At the Beginning of the Sentence

We can use both 'in order to' and 'to' at the beginning of the sentence as well. For example:

In order to participate, you need an invitation.

To participate, you need an invitation.

Are They Interchangeable?

'To' can always replace 'in order to.' 'In order to' however, cannot always replace 'to.' This is because expressing purpose is not the only function of 'to.' 'To' can be used as a preposition of movement and direction to show movement from one place to another, as an identifier for 'relationships' and 'attachments.' You can replace 'to' with 'in order to' only when we are expressing purpose. Have a look:

Karen is married to John. → Karen is married in order to John.

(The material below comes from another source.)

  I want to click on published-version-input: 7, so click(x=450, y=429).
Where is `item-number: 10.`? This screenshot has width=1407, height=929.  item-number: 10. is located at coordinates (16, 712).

Here, we cannot use 'in order to' instead of 'to' as 'to' is identifying a relationship.

He moved to another apartment. → He moved in order to another apartment

Here, we cannot use 'in order to' instead of 'to' because 'to' is showing movement from place to another.

He works full-time to earn money for his family. → He works full-time in order to earn money for his family.

Here, 'to' and 'in order to' are interchangeable because they both express purpose of the subject.

Tip!

As mentioned earlier, 'in order to' is more formal than 'to,' and its usage is avoided.